There's a nearly new Migon in the 'for sale' thread.


----------



## JimBean1 (Apr 11, 2016)

Thanks, I do appreciate what you're saying but I'm just curious why? It might be that's what it says on the boxes but what actually would I get from a mignon that I don't get from a stepless encore? I don't currently have a problem with grind size or consistency so I've been trying to understand what more I'd be paying for if and when I took the plunge.

Currently my coffee tastes better to me than my local coffee place with a mazzer and super machine so is it the case that for my requirmements i.e. one strong flat white a day and the odd latte for friends I've got an optimum setup?


----------



## JimBean1 (Apr 11, 2016)

The Systemic Kid said:


> There's a nearly new Migon in the 'for sale' thread.


I've seen this and it is very exciting, they're a lovely looking grinder but I do love my encore at the moment unless there's a fundamental and significant reason to upgrade


----------



## 4085 (Nov 23, 2012)

I am hazarding a guess, but I think it is the profile of the burrs themselves.
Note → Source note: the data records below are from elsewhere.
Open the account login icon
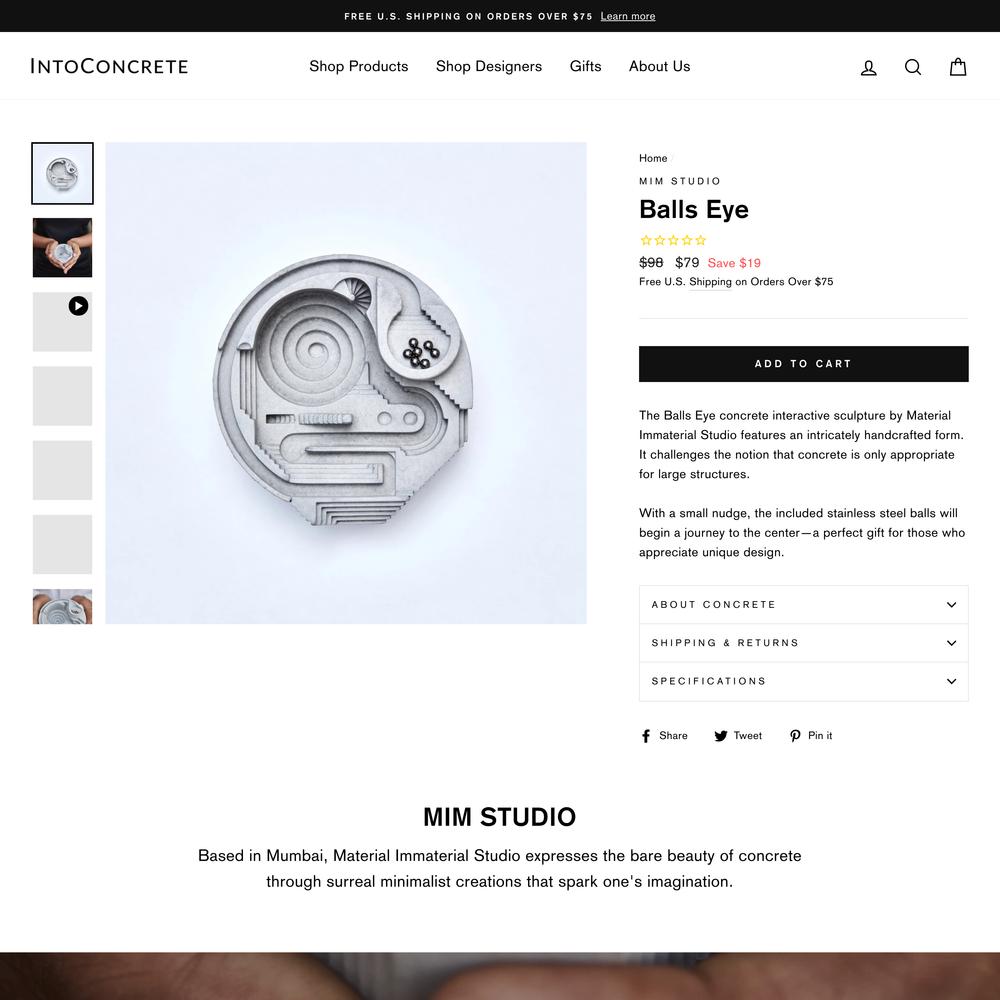The width and height of the screenshot is (1000, 1000). pyautogui.click(x=869, y=67)
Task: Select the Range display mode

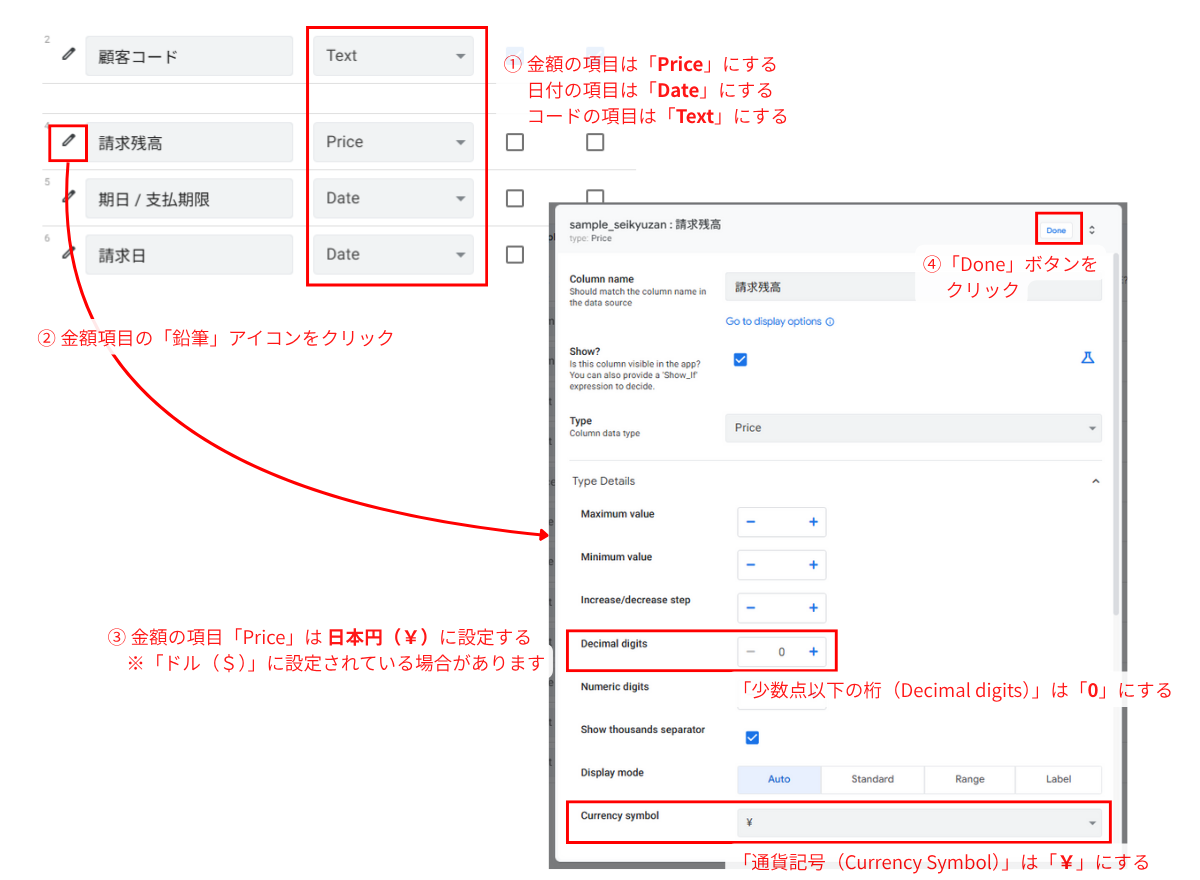Action: (968, 779)
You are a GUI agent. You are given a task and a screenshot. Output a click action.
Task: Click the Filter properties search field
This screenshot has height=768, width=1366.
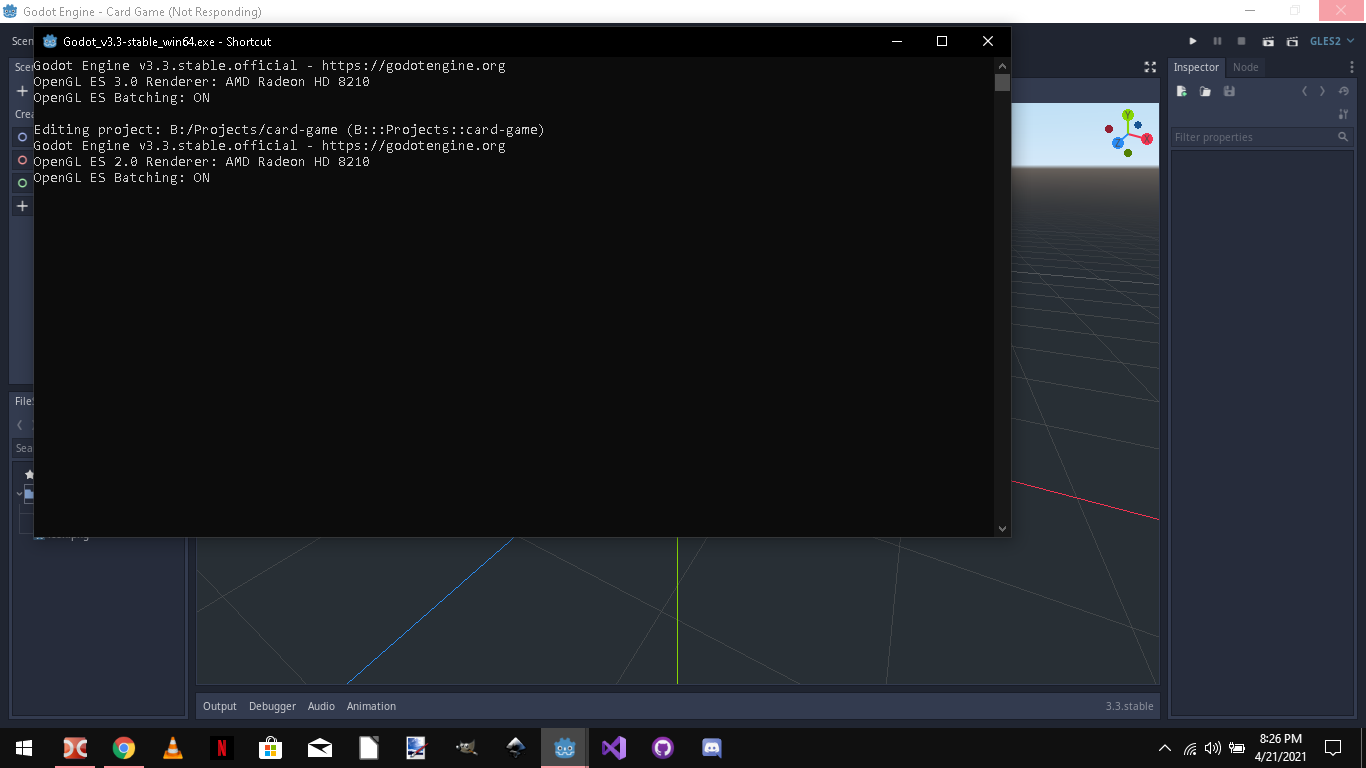pos(1255,137)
Take a Vario, the ceramic burrs are fine (allegedly) for espresso but if you want pour over, you have to replace them with steel which will not grind fine enough for espresso


----------



## JimBean1 (Apr 11, 2016)

dfk41 said:


> I am hazarding a guess, but I think it is the profile of the burrs themselves. Take a Vario, the ceramic burrs are fine (allegedly) for espresso but if you want pour over, you have to replace them with steel which will not grind fine enough for espresso


Hmmm I must have created something thought unachievable with the encore then I think, unless it breaks tomorrow and I fall off my perch!!


----------



## 4085 (Nov 23, 2012)

You will find your espresso improves with a different grinder, meant for espresso......unless of course there are other issues as well!


----------



## 4515 (Jan 30, 2013)

JimBean1 said:


> Thanks, I do appreciate what you're saying but I'm just curious why? It might be that's what it says on the boxes but what actually would I get from a mignon that I don't get from a stepless encore? I don't currently have a problem with grind size or consistency so I've been trying to understand what more I'd be paying for if and when I took the plunge.
> 
> Currently my coffee tastes better to me than my local coffee place with a mazzer and super machine so is it the case that for my requirmements i.e. one strong flat white a day and the odd latte for friends I've got an optimum setup?


I asked similar questions when I started dipping my toe in the espresso pool. You are passing warm water through ground coffee so how can there be a difference. Short answer is that there is. I noticed improvements in quality and consistency with each of my grinder and machine upgrades.

You'll pick out flavours that you never noticed before in the same bean. Overall quality of whats in the cup will improve.

All that said, if you are happy with your current setup and the drink that it produces, don't change it. If you are looking for something more from your coffee, grinder would bring the biggest improvements from your current setup.


----------



## JimBean1 (Apr 11, 2016)

dfk41 said:


> You will find your espresso improves with a different grinder, meant for espresso......unless of course there are other issues as well!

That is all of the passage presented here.